The demise of the Neanderthals has been a mystery for quite some time, with explanations from competition for resources with Homo sapiens, to Homo sapiens finishing them off with violence. However, a new paper suggests that the extinction was a lot more bow chicka wow wow than we thought, placing the blame for their demise on the tendency to breed with Homo sapiens.
Since scientists have sequenced the genomes of Homo sapiens and Neanderthals, we’ve known that around 2 percent of the genome of humans living outside of Africa comes from Neanderthals. Meanwhile, about 0.3 percent of Africans’ genomes come from Neanderthals due to interbreeding taking place after Homo sapiens left the continent between 60,000 and 90,000 years ago. However, when we look at Neanderthal DNA, we do not find Homo sapien DNA.
In a new paper, researchers from the Natural History Museum assess possible reasons for the one-way exchange of DNA and discuss how it was that these two groups interacted with each other and made these “genetic exchanges”. They suggest that the absorption of Neanderthal individuals into the Homo sapien population could have helped lead to the Neanderthal demise.
“Our knowledge of the interaction between Homo sapiens and Neanderthals has got more complex in the last few years, but it’s still rare to see scientific discussion of how the interbreeding between the groups actually happened,” the Natural History Museum’s research lead Professor Chris Stringer said in a press release.
“We propose that this behaviour could have led to the Neanderthals’ extinction if they were regularly breeding with Homo sapiens, which could have eroded their population until they disappeared.”
The team note that when humans and Neanderthals met again in Europe 60-90,0000 years ago, it had been hundreds of thousands of years since their divergence.
“Without knowing exactly what Neanderthals looked or behaved like, we can only speculate what Homo sapiens would have thought of their relatives,’ Stringer said. “The language differences would probably have been greater than we could imagine, given the time depth of the separation, and would have been much larger than those between any modern languages.”
Nevertheless, we know that – despite these hurdles – genetic information was exchanged. The team point to mating between different chimpanzee groups, as well as between groups of hunter-gatherers, as possible models for what took place between Homo sapiens and Neanderthals. In chimpanzees, groups have been observed seizing females from rival groups, but males and females have also been observed covertly soliciting and coupling with rival group members away from their respective groups.
“More structured movements of partners among recent hunter-gatherers vary according to local demographic conditions,” they write in the study, “and thus may also have developed between Neanderthal and H. sapiens groups at times”.
What intrigued the team is the apparent one-way exchange of genetic information. In the 32 genomes of Neanderthals that have been sequenced so far, we haven’t found evidence of Homo sapien DNA. This could be because breeding between the two groups was only possible in one direction (like in Ligers, where a male lion mates with a female tiger). The lack of Neanderthal mitochondrial DNA (which is inherited via females) in living humans suggests that only male Neanderthals and female Homo sapiens could produce offspring successfully. It may also be the case that male hybrids were less fertile.
One possibility is that Neanderthal groups were not absorbing Homo sapiens into their groups, but Neanderthals were being absorbed into Homo sapien populations. The team argue that if further evidence suggests Neanderthals were absorbed into human populations but not the other way around, it could provide an explanation for the decline of the Neanderthals.

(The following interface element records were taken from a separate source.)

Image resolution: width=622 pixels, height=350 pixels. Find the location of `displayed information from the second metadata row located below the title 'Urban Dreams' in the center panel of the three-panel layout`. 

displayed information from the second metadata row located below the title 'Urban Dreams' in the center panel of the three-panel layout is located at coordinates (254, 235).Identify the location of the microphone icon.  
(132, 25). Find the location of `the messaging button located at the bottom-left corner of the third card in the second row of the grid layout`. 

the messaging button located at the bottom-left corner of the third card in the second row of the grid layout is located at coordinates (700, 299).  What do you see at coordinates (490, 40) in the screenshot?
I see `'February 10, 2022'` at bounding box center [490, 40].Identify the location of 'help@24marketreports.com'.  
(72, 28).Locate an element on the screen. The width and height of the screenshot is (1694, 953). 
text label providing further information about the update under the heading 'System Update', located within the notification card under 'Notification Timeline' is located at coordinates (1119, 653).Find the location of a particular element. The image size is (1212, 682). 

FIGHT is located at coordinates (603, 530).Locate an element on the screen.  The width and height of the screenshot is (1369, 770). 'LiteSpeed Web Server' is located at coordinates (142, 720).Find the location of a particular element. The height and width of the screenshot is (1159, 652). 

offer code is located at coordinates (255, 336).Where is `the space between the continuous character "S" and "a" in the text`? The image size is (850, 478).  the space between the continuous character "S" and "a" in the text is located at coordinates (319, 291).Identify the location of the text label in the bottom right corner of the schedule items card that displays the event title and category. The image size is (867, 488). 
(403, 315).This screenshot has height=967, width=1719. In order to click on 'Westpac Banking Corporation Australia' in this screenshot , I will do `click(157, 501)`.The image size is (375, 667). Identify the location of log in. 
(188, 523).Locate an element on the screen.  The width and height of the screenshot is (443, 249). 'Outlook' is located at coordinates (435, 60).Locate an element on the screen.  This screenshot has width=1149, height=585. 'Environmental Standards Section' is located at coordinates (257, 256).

“If fertile Neanderthals were regularly being absorbed into H. sapiens groups (by whatever mechanisms) during that time period, they were effectively also being removed from Neanderthal gene pools, and such a consistent drain of prime-age individuals is not something that could have been sustained for long in small hunter-gatherer groups,” they write in the paper.
“Perhaps dispersing H. sapiens groups acted like sponges in absorbing pockets of late Neanderthals and maybe that, as much as anything else, led to the eventual demise of the Neanderthals as a viable population.”
The team add that more evidence is needed, and more Neanderthal genomes need to be sequenced, to see whether this is the case. This may come from DNA already found in cave sediments. At the moment, we have to wait and see what that evidence turns up, to know whether Neanderthals met their ends through mating and integrating with humans, to the point that they couldn’t sustain their own dwindling populations.
“We don’t know if the apparent one-way gene flow is because it simply wasn’t happening, that the breeding was taking place but was unsuccessful, or if the Neanderthal genomes we have are unrepresentative,” Stringer said.
“As more Neanderthal genomes are sequenced, we should be able to see whether any nuclear DNA from Homo sapiens was passed on to Neanderthals and demonstrate whether or not this idea is accurate.”
The paper is published in PaleoAnthropology.